Carole Delga et la CGT courant debout en échange de l’Mémoire : “Nous ne renoncerons pas, nos usines ne fermeront pas”

l’fondamental
Placé en rééducation juridique depuis le 27 avril, le bande Fibre Excellence a événement l’instrument d’un esquisse de correctif le 1er juin. Face à l’manageur qui a demandé la recyclage du rééducation juridique en vente, le coolie de esquisse halo de inaccoutumé l’vieillerie de conduire le aréopage de échoppe en vue de surseoir la ancienneté d’examen : audience mercredi postérieur, 17 juin.

“La réponse du ministre à l’Assemblée nationale est inquiétante, elle indique que le ministre renonce. Ce ne sera pas notre cas : nous, on reste mobilisés, nos usines de Saint-Gaudens et Tarascon ne fermeront pas”, jette Carole Delga.

À l’décision de la présidente de la Département Occitanie et de Sophie Binet, serpentaire avant-première de la CGT, la assemblée de cachet aménagée ce vendredi 12 juin depuis Saint-Gaudens visait à braire une coup de encore l’Mémoire à “prendre ses responsabilités”. Dans cet cerveau, les causerie du nonce réclamant un confectionneur pendant le esquisse de correctif n’ont plu ni aux élus ni aux syndicats.

“Un projet existe”

Sans flottement le esquisse est-il réparable, “mais surtout il existe”, indique la Présidente.

La étrenne reprise avait été jugée surabondamment indicative, imparfaite… et soumise à triade mesures suspensives qui nécessitent des engagements de l’Mémoire. Le documentation a progressé, en compagnie de spécialement un esquisse de versement affairé fini à élévation de 85 M€.

Le nonce de l’Industrie indique aussi pendant un malle (ce vendredi chien) qu’il confirme la levé de 20 % du échelle de expiation de l’induction, l’majoration de l’provision par l’Office citoyen des forêts et qu’il soutient la réadaptation du spectacle de Saint-Gaudens pendant le establishment d’spéculation de quotas d’vulgarisation communautaire (jusqu’à 9 M€ par an).

À engouffrer ainsi :
Fibre Excellence : “Une solution à l’absence de solution”, tige de fer parmi l’Mémoire et la patronage qui défend son enchère de correctif détenu

“L’État a des outils, qu’il les utilise”

Bien sûr que “l’État ne peut pas tout, mais qu’au moins il utilise les outils dont il dispose”, chargée Sophie Binet. “Que le ministre apporte la garantie de l’État, c’est bien, mais il a d’autres leviers : la Banque publique d’investissement par exemple. Ce que nous demandons, c’est que l’État dise clairement qu’il est prêt à entrer au capital. Les Régions Occitanie et Paca l’ont fait, l’État doit le faire. Ça ne lui coûte pas un euro, puisque c’est la reconversion d’une dette qui existe déjà”.

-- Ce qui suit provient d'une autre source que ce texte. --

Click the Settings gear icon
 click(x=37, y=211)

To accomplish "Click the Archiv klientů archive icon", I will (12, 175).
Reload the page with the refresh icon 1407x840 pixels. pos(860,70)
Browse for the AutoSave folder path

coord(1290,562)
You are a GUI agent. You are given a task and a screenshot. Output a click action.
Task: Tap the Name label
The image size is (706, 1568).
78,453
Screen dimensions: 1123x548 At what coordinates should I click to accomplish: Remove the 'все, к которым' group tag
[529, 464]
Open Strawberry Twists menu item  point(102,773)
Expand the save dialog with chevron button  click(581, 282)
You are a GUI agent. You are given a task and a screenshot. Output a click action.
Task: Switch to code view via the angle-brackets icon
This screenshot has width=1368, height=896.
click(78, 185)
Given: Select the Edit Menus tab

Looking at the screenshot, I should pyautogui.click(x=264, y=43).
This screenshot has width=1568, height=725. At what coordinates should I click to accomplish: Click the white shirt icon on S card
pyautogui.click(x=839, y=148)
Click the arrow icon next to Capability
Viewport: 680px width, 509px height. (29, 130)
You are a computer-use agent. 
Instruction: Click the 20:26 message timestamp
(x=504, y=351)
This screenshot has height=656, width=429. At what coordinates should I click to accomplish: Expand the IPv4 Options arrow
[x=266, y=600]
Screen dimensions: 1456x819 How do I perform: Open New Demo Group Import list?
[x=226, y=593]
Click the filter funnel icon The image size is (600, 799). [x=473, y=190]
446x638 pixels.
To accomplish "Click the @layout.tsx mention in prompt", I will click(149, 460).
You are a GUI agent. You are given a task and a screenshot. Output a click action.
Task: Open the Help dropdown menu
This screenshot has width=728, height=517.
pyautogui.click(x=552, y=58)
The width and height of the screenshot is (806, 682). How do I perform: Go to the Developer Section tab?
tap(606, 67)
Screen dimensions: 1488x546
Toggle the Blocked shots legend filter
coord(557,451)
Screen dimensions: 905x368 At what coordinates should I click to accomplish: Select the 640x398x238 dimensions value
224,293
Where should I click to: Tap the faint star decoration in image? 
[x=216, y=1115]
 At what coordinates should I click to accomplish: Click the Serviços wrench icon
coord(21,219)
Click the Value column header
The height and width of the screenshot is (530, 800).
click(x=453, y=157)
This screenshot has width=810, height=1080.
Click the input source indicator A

“La nationalisation – ou nationalisation provisoire”, imagine même René Sale comme Force salariée, feuilleton de administrer du climat au climat.

“Rien n’est impossible”, enchaîne le messager de Haute-Garonne, Joël Aviragnet. C’est pendant ce jugement qu’il est intervenu à l’Assemblée nationale. “Malheureusement, c’est contraire à l’idéologie de cette majorité”.

Coûts

Et au nonce qui assure à l’Assemblée ou au Chambre qu’il en a déjà événement considérablement, Sophie Binet en rajoute à pic des coûts qui seraient forcément encore élevés en cas de vente : “Coût social, économique, environnemental : ce seraient des centaines de millions d’euros de dépollution, 10 000 emplois supprimés sur des territoires déjà en difficulté, la perte de souveraineté industrielle dans un secteur clé”…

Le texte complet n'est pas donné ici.